### RECORDS PROVIDED
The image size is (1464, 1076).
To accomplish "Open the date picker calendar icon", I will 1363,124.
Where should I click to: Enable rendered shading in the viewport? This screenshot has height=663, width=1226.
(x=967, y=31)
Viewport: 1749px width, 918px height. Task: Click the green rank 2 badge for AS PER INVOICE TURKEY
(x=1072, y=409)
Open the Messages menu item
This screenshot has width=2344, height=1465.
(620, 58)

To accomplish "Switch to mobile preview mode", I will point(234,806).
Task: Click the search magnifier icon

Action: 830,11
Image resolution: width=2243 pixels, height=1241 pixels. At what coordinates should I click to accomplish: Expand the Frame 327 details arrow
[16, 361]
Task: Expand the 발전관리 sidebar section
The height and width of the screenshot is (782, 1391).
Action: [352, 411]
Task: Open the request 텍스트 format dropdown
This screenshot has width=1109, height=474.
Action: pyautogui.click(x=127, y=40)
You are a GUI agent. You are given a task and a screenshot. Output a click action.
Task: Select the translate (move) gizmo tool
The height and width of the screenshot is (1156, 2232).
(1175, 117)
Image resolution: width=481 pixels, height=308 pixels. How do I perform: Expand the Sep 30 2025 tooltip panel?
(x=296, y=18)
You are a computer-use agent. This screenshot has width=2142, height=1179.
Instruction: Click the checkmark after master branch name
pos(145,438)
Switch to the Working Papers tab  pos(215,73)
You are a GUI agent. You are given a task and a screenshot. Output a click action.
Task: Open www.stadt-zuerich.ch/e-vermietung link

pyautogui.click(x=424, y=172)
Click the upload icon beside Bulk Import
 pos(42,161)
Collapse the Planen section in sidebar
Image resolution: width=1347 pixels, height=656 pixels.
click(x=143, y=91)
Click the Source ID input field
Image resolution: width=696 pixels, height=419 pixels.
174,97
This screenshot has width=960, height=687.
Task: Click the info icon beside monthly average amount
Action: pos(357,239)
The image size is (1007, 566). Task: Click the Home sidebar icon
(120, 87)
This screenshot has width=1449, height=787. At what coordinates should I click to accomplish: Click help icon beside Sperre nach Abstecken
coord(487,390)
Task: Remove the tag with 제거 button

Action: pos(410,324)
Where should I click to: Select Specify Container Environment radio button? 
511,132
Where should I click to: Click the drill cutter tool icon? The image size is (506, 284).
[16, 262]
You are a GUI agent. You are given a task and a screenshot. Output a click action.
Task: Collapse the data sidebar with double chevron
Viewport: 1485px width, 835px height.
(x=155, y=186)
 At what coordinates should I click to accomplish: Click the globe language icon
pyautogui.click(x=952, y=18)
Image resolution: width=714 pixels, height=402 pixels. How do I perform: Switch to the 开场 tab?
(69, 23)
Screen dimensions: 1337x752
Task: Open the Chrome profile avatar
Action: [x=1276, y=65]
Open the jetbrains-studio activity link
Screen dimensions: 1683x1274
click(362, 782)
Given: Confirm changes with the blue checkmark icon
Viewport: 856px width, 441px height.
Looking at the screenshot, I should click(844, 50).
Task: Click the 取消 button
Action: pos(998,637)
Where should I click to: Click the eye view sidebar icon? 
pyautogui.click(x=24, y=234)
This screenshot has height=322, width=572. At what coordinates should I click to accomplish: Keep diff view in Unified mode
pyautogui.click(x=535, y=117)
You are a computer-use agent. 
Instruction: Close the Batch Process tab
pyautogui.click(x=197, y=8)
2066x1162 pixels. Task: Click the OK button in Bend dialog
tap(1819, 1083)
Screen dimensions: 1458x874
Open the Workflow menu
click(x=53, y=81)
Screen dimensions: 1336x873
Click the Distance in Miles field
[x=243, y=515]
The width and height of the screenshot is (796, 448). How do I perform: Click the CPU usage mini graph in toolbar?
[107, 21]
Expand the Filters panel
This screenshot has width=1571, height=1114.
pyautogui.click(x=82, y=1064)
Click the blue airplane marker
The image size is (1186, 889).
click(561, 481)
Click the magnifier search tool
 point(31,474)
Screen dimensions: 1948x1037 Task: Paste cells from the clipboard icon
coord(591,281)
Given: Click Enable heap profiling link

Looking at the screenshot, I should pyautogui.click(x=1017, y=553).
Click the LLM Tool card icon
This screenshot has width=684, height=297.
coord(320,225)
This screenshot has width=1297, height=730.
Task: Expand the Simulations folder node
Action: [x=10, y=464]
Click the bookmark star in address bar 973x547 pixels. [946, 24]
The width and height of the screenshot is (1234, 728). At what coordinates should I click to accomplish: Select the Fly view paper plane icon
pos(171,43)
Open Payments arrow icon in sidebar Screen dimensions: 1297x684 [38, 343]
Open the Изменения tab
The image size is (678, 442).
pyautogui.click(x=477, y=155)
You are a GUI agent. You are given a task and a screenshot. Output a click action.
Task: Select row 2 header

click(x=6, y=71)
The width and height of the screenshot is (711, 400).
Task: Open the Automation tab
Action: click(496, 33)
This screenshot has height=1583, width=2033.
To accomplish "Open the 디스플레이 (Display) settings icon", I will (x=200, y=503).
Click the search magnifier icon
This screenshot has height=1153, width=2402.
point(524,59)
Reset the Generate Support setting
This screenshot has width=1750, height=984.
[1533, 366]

### WORK TO COMPLETE
Start to finish, restate the records above word for word.

### WRITTEN ANSWER
The image size is (1464, 1076).
To accomplish "Open the date picker calendar icon", I will 1363,124.
Where should I click to: Enable rendered shading in the viewport? This screenshot has height=663, width=1226.
(x=967, y=31)
Viewport: 1749px width, 918px height. Task: Click the green rank 2 badge for AS PER INVOICE TURKEY
(x=1072, y=409)
Open the Messages menu item
This screenshot has width=2344, height=1465.
(620, 58)

To accomplish "Switch to mobile preview mode", I will point(234,806).
Task: Click the search magnifier icon

Action: 830,11
Image resolution: width=2243 pixels, height=1241 pixels. At what coordinates should I click to accomplish: Expand the Frame 327 details arrow
[16, 361]
Task: Expand the 발전관리 sidebar section
The height and width of the screenshot is (782, 1391).
Action: [352, 411]
Task: Open the request 텍스트 format dropdown
This screenshot has width=1109, height=474.
Action: pyautogui.click(x=127, y=40)
You are a GUI agent. You are given a task and a screenshot. Output a click action.
Task: Select the translate (move) gizmo tool
The height and width of the screenshot is (1156, 2232).
(1175, 117)
Image resolution: width=481 pixels, height=308 pixels. How do I perform: Expand the Sep 30 2025 tooltip panel?
(x=296, y=18)
You are a computer-use agent. This screenshot has width=2142, height=1179.
Instruction: Click the checkmark after master branch name
pos(145,438)
Switch to the Working Papers tab  pos(215,73)
You are a GUI agent. You are given a task and a screenshot. Output a click action.
Task: Open www.stadt-zuerich.ch/e-vermietung link

pyautogui.click(x=424, y=172)
Click the upload icon beside Bulk Import
 pos(42,161)
Collapse the Planen section in sidebar
Image resolution: width=1347 pixels, height=656 pixels.
click(x=143, y=91)
Click the Source ID input field
Image resolution: width=696 pixels, height=419 pixels.
174,97
This screenshot has width=960, height=687.
Task: Click the info icon beside monthly average amount
Action: pos(357,239)
The image size is (1007, 566). Task: Click the Home sidebar icon
(120, 87)
This screenshot has width=1449, height=787. At what coordinates should I click to accomplish: Click help icon beside Sperre nach Abstecken
coord(487,390)
Task: Remove the tag with 제거 button

Action: pos(410,324)
Where should I click to: Select Specify Container Environment radio button? 
511,132
Where should I click to: Click the drill cutter tool icon? The image size is (506, 284).
[16, 262]
You are a GUI agent. You are given a task and a screenshot. Output a click action.
Task: Collapse the data sidebar with double chevron
Viewport: 1485px width, 835px height.
(x=155, y=186)
 At what coordinates should I click to accomplish: Click the globe language icon
pyautogui.click(x=952, y=18)
Image resolution: width=714 pixels, height=402 pixels. How do I perform: Switch to the 开场 tab?
(69, 23)
Screen dimensions: 1337x752
Task: Open the Chrome profile avatar
Action: [x=1276, y=65]
Open the jetbrains-studio activity link
Screen dimensions: 1683x1274
click(362, 782)
Given: Confirm changes with the blue checkmark icon
Viewport: 856px width, 441px height.
Looking at the screenshot, I should click(844, 50).
Task: Click the 取消 button
Action: pos(998,637)
Where should I click to: Click the eye view sidebar icon? 
pyautogui.click(x=24, y=234)
This screenshot has height=322, width=572. At what coordinates should I click to accomplish: Keep diff view in Unified mode
pyautogui.click(x=535, y=117)
You are a computer-use agent. 
Instruction: Close the Batch Process tab
pyautogui.click(x=197, y=8)
2066x1162 pixels. Task: Click the OK button in Bend dialog
tap(1819, 1083)
Screen dimensions: 1458x874
Open the Workflow menu
click(x=53, y=81)
Screen dimensions: 1336x873
Click the Distance in Miles field
[x=243, y=515]
The width and height of the screenshot is (796, 448). How do I perform: Click the CPU usage mini graph in toolbar?
[107, 21]
Expand the Filters panel
This screenshot has width=1571, height=1114.
pyautogui.click(x=82, y=1064)
Click the blue airplane marker
The image size is (1186, 889).
click(561, 481)
Click the magnifier search tool
 point(31,474)
Screen dimensions: 1948x1037 Task: Paste cells from the clipboard icon
coord(591,281)
Given: Click Enable heap profiling link

Looking at the screenshot, I should pyautogui.click(x=1017, y=553).
Click the LLM Tool card icon
This screenshot has width=684, height=297.
coord(320,225)
This screenshot has width=1297, height=730.
Task: Expand the Simulations folder node
Action: [x=10, y=464]
Click the bookmark star in address bar 973x547 pixels. [946, 24]
The width and height of the screenshot is (1234, 728). At what coordinates should I click to accomplish: Select the Fly view paper plane icon
pos(171,43)
Open Payments arrow icon in sidebar Screen dimensions: 1297x684 [38, 343]
Open the Изменения tab
The image size is (678, 442).
pyautogui.click(x=477, y=155)
You are a GUI agent. You are given a task and a screenshot. Output a click action.
Task: Select row 2 header

click(x=6, y=71)
The width and height of the screenshot is (711, 400).
Task: Open the Automation tab
Action: click(496, 33)
This screenshot has height=1583, width=2033.
To accomplish "Open the 디스플레이 (Display) settings icon", I will (x=200, y=503).
Click the search magnifier icon
This screenshot has height=1153, width=2402.
point(524,59)
Reset the Generate Support setting
This screenshot has width=1750, height=984.
[1533, 366]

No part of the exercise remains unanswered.